Most pianists will not touch this work, but it was a walk in the park for guest soloist Alexander Toradze. Originally from Tbilisi, Georgia, and now in the faculty of Indiana University, Toradze has already recorded all five of Prokoffiev’s concertos. His familiarity and assertive approach of this work was only matched by his joyful ferocity and abandon. He immersed himself so completely in the music’s calisthenics and emotional impact that he cut his right thumb after a violent finger-twisting phrase. He needed a tissue to wipe the blood from the keyboard between the first and second movements! We all enjoyed a quick laugh and a moment of levity.

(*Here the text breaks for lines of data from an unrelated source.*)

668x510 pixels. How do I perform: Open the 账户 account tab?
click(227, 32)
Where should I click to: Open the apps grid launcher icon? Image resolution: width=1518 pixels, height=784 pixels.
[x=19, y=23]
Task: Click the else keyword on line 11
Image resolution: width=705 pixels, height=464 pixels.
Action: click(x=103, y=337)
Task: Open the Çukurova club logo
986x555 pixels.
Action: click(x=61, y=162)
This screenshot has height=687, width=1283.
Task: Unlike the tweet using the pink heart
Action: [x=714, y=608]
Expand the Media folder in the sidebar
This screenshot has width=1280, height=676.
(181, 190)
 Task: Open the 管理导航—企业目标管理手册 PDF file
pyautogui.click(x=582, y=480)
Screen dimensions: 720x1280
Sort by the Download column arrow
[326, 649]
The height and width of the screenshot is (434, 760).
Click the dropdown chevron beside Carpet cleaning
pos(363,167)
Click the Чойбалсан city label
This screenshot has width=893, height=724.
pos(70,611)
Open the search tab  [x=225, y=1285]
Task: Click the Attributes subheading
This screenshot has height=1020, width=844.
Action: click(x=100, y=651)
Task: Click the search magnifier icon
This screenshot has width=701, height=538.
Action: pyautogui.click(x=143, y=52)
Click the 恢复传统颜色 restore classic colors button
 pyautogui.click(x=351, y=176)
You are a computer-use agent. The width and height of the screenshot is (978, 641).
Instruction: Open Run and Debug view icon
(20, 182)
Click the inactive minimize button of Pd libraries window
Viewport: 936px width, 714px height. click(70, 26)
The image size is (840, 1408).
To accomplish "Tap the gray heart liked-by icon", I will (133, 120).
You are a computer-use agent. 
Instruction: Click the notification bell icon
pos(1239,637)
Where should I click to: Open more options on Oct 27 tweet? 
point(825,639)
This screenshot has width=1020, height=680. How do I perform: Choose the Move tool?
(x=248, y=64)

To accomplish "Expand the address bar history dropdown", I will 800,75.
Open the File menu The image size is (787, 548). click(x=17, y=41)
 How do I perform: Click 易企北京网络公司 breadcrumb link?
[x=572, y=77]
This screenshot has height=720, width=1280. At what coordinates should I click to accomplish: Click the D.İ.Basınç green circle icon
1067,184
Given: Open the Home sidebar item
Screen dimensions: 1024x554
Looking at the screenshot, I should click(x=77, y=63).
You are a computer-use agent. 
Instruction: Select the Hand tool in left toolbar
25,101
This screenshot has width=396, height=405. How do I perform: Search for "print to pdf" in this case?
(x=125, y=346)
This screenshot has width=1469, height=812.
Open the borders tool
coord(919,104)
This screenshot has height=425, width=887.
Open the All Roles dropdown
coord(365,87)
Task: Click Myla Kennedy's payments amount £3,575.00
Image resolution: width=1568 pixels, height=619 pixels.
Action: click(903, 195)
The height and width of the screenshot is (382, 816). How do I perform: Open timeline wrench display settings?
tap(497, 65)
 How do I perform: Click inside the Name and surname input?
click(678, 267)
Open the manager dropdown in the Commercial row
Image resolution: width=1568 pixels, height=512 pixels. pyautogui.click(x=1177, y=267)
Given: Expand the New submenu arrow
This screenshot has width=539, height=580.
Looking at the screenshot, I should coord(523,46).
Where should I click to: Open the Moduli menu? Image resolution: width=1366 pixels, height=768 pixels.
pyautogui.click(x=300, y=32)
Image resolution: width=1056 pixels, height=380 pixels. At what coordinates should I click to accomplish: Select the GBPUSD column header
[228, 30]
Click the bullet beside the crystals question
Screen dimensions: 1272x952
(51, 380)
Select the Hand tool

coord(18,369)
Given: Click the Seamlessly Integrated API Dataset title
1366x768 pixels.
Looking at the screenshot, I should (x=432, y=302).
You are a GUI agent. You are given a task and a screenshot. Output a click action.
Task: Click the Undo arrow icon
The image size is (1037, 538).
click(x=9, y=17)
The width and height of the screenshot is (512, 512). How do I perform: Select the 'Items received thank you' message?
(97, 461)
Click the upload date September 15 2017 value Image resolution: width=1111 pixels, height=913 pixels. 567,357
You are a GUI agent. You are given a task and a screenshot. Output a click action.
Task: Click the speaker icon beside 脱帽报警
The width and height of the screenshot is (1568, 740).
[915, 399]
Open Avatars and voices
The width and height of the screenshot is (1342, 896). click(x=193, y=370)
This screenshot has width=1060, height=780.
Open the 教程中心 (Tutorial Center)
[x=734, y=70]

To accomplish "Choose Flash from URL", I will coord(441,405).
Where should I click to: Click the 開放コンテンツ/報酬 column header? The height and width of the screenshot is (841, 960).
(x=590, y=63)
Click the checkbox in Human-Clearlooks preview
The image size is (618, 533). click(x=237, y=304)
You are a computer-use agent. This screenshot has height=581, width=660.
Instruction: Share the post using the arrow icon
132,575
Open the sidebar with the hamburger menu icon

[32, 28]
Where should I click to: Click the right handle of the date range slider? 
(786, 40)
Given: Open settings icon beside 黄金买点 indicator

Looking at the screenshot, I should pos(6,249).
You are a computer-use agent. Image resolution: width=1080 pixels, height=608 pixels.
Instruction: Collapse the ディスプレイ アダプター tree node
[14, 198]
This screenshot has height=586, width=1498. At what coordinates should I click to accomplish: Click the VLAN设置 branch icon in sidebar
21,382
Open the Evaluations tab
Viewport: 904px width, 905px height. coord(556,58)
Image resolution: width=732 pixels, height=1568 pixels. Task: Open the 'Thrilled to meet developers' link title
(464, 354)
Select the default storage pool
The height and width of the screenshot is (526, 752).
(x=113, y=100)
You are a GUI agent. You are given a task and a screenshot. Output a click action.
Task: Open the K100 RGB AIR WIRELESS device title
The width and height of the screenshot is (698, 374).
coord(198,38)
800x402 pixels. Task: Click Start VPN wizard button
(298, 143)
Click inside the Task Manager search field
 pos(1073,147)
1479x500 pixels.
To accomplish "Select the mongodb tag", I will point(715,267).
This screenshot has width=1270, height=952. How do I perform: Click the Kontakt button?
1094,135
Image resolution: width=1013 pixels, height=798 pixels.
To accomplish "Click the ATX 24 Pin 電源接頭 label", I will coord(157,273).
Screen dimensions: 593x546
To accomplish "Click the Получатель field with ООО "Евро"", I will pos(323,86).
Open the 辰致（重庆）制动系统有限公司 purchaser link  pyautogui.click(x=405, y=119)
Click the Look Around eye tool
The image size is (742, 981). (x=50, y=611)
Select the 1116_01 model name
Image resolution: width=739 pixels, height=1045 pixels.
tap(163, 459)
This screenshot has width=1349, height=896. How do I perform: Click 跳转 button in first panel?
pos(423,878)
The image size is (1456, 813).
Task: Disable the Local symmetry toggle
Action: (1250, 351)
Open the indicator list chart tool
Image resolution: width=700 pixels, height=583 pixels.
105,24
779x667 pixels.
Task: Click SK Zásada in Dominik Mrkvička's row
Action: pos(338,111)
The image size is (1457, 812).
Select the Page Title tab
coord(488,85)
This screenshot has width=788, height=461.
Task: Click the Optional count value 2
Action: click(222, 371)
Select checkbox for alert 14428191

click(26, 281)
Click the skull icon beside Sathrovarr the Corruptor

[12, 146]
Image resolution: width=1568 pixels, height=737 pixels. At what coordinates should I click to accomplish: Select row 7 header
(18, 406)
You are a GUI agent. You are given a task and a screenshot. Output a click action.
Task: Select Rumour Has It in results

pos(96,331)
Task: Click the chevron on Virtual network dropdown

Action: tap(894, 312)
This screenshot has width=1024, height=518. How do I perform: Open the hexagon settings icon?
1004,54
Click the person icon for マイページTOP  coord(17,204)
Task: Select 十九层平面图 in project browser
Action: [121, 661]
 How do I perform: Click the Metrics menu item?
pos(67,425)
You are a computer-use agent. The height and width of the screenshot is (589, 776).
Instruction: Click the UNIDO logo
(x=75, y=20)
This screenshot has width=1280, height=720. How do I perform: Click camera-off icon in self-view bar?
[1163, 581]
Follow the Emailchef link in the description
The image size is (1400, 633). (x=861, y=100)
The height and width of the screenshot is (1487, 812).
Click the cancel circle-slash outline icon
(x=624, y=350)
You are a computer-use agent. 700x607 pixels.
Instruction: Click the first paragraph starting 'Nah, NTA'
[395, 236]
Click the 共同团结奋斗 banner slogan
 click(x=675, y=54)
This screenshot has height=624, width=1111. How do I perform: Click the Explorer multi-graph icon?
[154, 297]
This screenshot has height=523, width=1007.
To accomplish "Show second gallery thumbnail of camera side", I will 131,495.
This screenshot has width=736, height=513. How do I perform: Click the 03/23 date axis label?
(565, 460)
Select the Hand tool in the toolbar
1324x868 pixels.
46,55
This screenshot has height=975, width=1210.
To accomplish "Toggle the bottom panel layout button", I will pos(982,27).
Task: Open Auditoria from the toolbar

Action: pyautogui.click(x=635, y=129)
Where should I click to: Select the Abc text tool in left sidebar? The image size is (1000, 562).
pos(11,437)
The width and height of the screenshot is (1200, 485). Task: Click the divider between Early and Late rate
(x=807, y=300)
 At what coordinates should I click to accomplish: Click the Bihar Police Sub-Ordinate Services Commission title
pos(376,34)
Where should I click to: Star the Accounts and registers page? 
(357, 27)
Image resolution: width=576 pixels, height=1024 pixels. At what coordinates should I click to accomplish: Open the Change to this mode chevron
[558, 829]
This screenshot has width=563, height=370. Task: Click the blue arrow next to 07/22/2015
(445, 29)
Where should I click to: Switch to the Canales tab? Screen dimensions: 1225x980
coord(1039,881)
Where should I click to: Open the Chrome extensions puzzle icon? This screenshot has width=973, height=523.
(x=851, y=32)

His confidence and dynamism was matched by Schwarz and the orchestra, who provided a taut, secure, and impressive accompaniment.

The second half of the program was devoted to the popular and beloved Pictures at an Exhibition by Modest Mussorgsky, in the orchestral arrangement by Maurice Ravel. Here, we were faced with familiar music, which lends itself to comparisons with other celebrated performances, on recordings and live concerts.

Although I might personally have taken certain movements at slightly different tempos, I was again impressed with the fine attention to details, the overall sound of the orchestra, and of the various individual solos by members of the Seattle Symphony. Especially noteworthy were the saxophone, euphonium, and principal trumpet solos.

All the elements that come into play to make for a memorable performance were there, and this is directly attributable to the dedication, talent, organization, artistic direction, and love for music which Gerard Schwarz has given the city of Seattle for over a quarter century. It manifests itself with a feeling and weight of tradition and pride, in one of the finest success stories of a major orchestra in our country.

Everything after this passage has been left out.